Three-year-old Carol Wright has been flying with her mother and father, Dick and Jean, since she was three weeks old. And comely 24-year-old Jean is the current queen of the National Flying Farmers Association. Jean is a pilot, and Dick handles a crop duster plane.

John, Bill, and Pat fly with the same casualness as Wayne, and Mona is getting ready to check out. To round out the flying Wright family, with Wayne's wife are his parents, Dr. and Mrs. Roy Wright.

From 74-year-old Dr. Wright to three-year-old Carol, they all fly. Last year all of them found their way to Bemidji to win the title as the "largest Flying Farmer family" in the nation to go along with Jean's crown as queen.

Wayne is modest about the family aeronautical achievements, however. He would rather tell of how the airplane helps him and his family.

It's like the family bus, parked at the door and ready for any quick trip-or emergency-to town. If it is to Phoenix on an errand, a Wright gets there and back in slightly more than two hours. By automobile it is four hours one way.

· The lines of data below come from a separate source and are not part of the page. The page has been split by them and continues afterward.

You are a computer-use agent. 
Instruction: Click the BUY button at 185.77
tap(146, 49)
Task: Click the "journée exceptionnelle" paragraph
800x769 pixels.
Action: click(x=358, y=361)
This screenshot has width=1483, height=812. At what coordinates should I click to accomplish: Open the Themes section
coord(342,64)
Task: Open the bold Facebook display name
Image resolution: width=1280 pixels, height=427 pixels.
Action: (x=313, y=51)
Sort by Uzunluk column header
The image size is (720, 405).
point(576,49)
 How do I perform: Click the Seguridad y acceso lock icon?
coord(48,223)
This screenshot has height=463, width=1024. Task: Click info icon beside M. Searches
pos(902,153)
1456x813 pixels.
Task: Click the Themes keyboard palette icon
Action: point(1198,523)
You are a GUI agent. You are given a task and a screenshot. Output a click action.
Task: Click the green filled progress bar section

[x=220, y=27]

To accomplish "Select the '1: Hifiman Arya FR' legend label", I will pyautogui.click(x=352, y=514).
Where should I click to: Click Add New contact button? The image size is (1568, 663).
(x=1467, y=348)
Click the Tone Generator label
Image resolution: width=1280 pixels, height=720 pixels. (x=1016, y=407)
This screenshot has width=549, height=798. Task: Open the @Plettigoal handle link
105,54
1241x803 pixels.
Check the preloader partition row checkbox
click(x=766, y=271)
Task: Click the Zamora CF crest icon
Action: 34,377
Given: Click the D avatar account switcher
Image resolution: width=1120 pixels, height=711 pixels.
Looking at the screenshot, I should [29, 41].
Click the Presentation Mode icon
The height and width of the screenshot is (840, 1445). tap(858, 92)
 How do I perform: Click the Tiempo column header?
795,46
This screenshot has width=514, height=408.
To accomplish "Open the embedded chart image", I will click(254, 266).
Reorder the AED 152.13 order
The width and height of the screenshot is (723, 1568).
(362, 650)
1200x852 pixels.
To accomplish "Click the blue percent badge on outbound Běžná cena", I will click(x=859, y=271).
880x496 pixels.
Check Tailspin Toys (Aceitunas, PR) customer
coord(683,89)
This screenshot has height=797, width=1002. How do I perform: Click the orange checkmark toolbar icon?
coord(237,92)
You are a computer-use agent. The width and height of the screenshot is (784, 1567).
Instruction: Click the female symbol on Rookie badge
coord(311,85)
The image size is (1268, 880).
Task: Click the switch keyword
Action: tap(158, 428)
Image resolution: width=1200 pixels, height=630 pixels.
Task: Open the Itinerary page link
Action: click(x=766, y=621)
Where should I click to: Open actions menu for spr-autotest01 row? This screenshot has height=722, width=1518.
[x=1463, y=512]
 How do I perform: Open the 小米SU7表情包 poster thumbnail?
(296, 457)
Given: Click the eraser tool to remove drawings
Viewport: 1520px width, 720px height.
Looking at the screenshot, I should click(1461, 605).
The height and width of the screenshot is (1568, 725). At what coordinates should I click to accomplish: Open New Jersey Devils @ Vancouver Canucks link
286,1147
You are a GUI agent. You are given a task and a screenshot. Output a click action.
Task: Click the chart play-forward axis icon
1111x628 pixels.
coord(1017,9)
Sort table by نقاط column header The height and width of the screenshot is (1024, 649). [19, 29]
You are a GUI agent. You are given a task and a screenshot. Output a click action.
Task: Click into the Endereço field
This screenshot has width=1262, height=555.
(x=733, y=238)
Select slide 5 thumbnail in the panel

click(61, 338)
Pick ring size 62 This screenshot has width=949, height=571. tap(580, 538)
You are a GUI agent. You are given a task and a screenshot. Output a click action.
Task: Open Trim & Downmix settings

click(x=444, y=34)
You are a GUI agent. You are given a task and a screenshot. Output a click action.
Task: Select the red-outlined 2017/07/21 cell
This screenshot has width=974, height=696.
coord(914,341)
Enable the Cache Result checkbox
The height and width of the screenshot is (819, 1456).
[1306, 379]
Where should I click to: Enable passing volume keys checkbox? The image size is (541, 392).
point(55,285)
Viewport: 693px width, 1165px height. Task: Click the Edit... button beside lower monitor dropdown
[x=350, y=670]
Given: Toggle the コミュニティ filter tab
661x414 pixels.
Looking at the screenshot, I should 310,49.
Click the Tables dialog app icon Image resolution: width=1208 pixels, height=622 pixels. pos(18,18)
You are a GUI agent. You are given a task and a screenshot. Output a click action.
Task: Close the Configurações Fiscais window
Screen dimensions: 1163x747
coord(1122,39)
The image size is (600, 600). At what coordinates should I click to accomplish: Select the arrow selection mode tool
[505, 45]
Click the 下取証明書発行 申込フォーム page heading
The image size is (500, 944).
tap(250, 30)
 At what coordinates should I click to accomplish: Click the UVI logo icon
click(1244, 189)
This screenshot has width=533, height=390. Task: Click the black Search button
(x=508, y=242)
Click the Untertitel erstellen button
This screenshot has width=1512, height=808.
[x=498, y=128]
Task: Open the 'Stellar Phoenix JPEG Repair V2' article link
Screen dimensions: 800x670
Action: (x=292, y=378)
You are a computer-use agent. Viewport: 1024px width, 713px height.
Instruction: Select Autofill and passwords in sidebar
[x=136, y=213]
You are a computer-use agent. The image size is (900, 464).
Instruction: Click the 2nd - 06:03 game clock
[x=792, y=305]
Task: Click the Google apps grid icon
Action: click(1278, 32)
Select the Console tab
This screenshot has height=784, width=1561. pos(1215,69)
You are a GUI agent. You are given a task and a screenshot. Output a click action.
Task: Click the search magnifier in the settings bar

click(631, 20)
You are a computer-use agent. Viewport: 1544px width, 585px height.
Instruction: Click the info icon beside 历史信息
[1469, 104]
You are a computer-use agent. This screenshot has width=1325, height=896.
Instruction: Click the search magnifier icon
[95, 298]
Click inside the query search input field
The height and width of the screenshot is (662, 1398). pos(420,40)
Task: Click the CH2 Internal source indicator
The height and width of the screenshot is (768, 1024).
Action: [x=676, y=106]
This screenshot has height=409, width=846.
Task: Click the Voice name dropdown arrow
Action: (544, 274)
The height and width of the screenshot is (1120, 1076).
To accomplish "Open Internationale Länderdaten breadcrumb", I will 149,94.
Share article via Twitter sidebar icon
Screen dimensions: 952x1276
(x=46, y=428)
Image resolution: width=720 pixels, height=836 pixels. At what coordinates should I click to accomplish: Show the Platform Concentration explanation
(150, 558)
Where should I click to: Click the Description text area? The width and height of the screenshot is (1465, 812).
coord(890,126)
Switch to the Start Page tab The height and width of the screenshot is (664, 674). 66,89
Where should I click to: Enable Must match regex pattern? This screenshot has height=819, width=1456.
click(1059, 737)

As a Bermuda grass seed and alfalfa grower, Wayne often flies to California, Montana, or the Midwest to attend agricultural conferences and keep himself informed on the latest developments for improving his specialty crop.

On the ranch, the aerial observation platform enables him quickly and accurately to check irrigation water flows, detect weeds in a 40-acre field, find breaks in fences, and perform many other jobs.

"We are always finding new uses for the airplane," says Wayne. "And with all of this, we still have the undeniable pleasure of flying."

The modern farmer finds the plane useful-and fun!